Directive: Copy out each of the items below line for line, without changing a word, and leave the pictures out of your copy.

Data:
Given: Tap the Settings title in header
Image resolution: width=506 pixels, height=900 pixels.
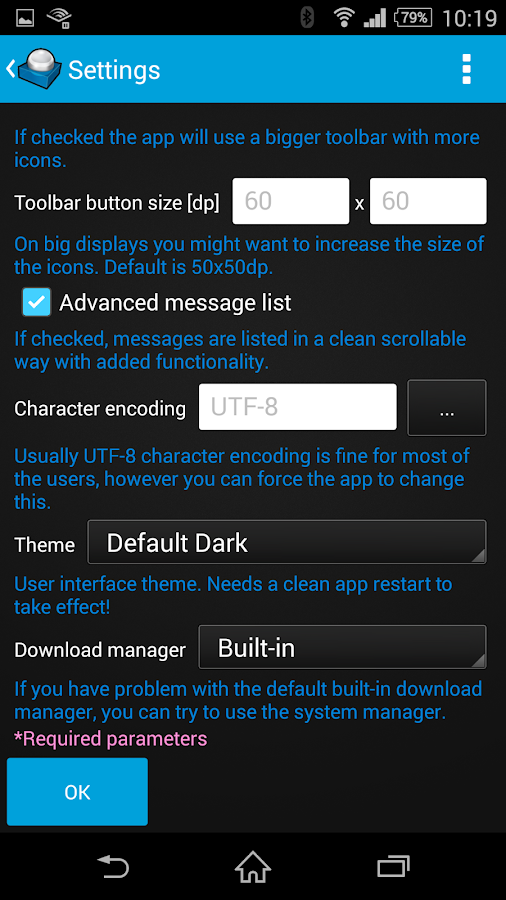Looking at the screenshot, I should pos(114,70).
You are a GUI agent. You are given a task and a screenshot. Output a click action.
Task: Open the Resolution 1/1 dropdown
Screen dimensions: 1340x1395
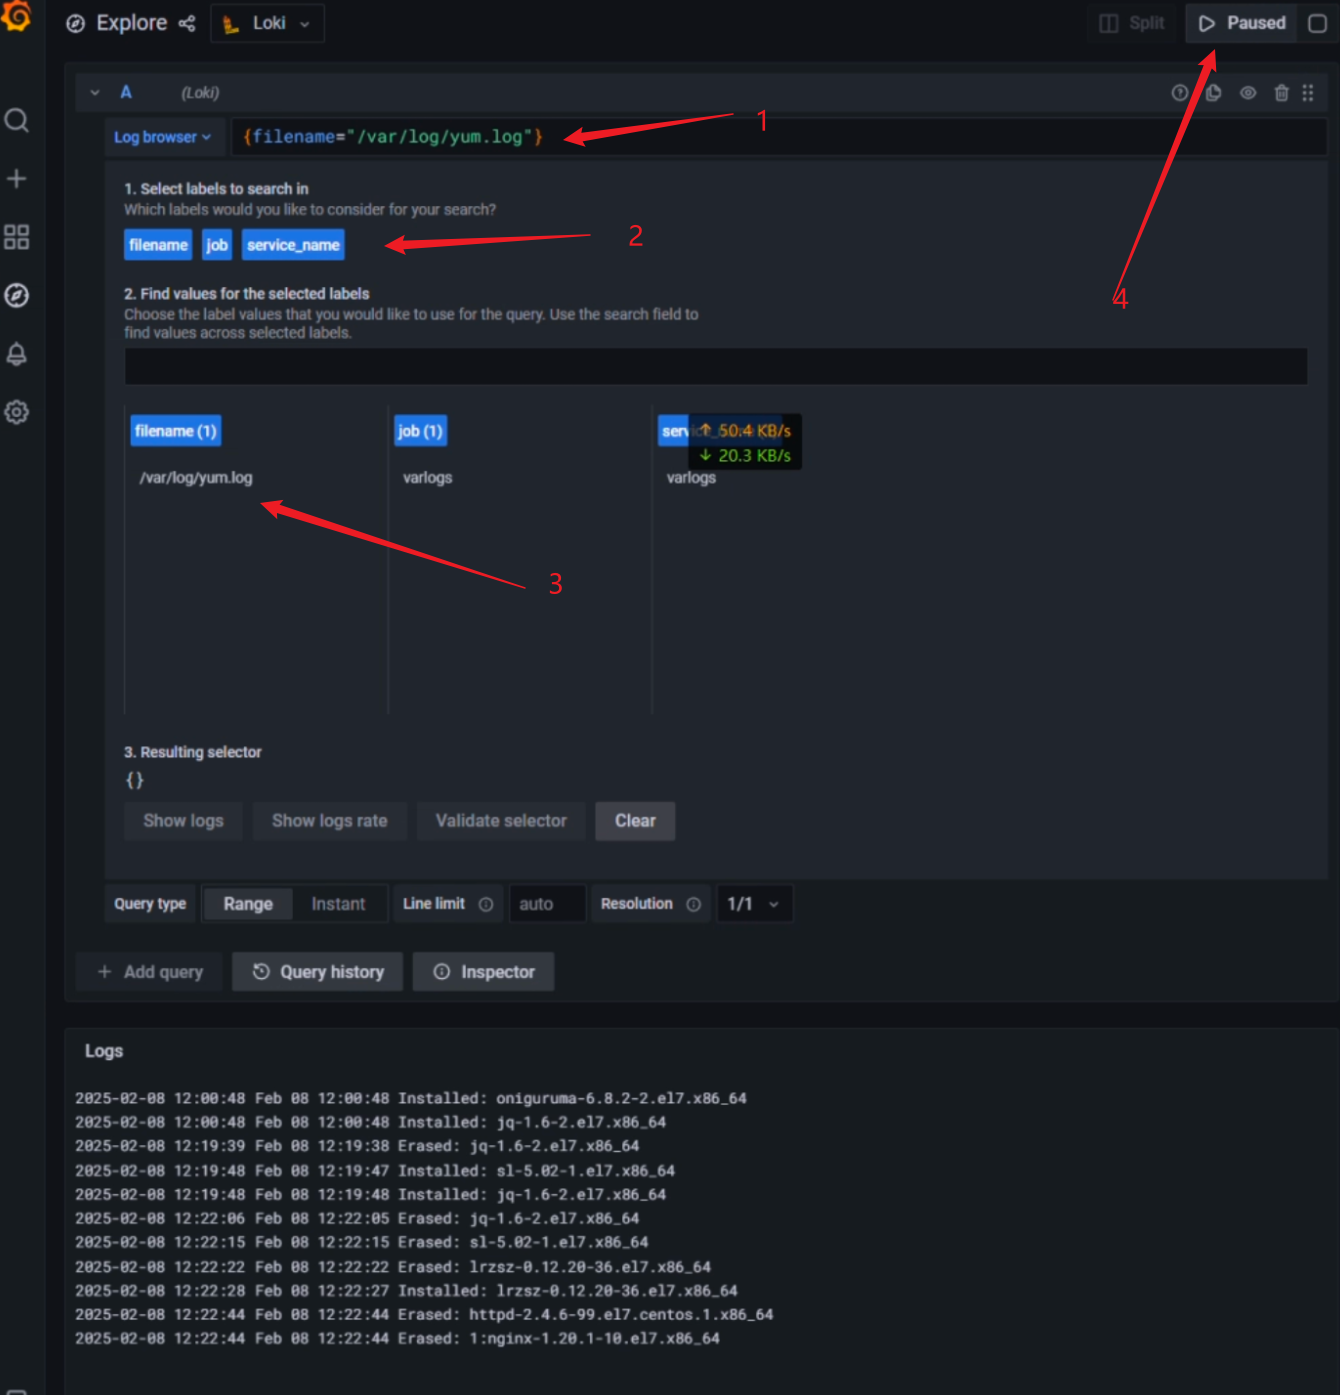point(754,904)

Answer to the problem:
Given: Tap the Settings title in header
Image resolution: width=506 pixels, height=900 pixels.
Looking at the screenshot, I should pos(114,70).
You are a GUI agent. You are given a task and a screenshot. Output a click action.
Task: Open the Resolution 1/1 dropdown
Screen dimensions: 1340x1395
point(754,904)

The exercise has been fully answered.